Distraction a leading cause of crashes: AAMI
Most types of road accident are increasing, with driver distraction largely to blame, according to AAMI’s annual crash index.
People taking their eyes off the road or trying to “multi-task” are the most common causes of accidents, the insurer says.
The NT had the dubious distinction of recording the highest proportion of collisions with a stationary object last financial year, at 31% of accidents.
Tasmania was next on 29%, with SA at 24%. Nationally, 18% of all crashes involved a stationary object, down on previous years. Collisions with animals also declined.
Nose-to-tail collisions were the most common accidents, accounting for 31% of the total.

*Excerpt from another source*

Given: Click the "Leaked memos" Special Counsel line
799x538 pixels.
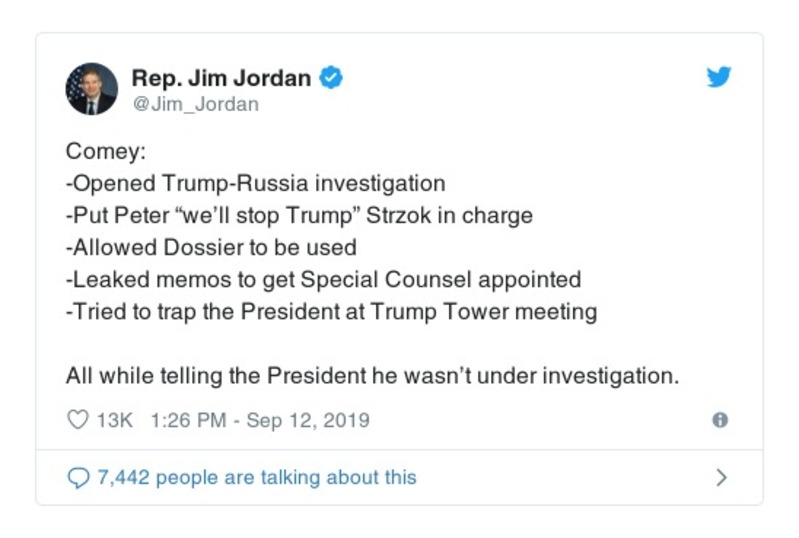Looking at the screenshot, I should coord(323,280).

Victoria had the highest percentage at 33%. Rear-ending commonly occurs in highly congested areas in peak-hour traffic. The national average was 31%.

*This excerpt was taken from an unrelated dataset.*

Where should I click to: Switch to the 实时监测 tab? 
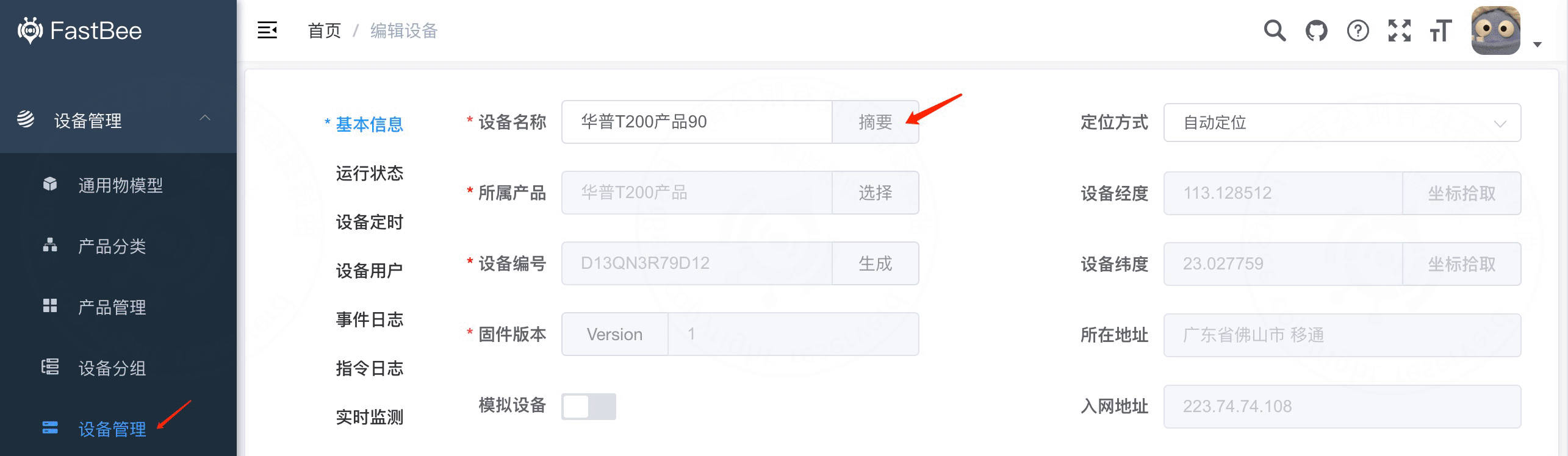[369, 417]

AAMI analysed more than 360,000 accidents last financial year.
About 26% of car accidents in NSW were caused by drivers failing to give way to other road users, the highest in the country. Victoria was second at 25% and the national average was 23%. The index links this behaviour to impatient driving and lapses in judgment.
About 12% of collisions happened while reversing, 8% of crashes involved a parked car and 6% an animal.
Some 16% of all accidents were on Fridays, the most common day of the week for crashes.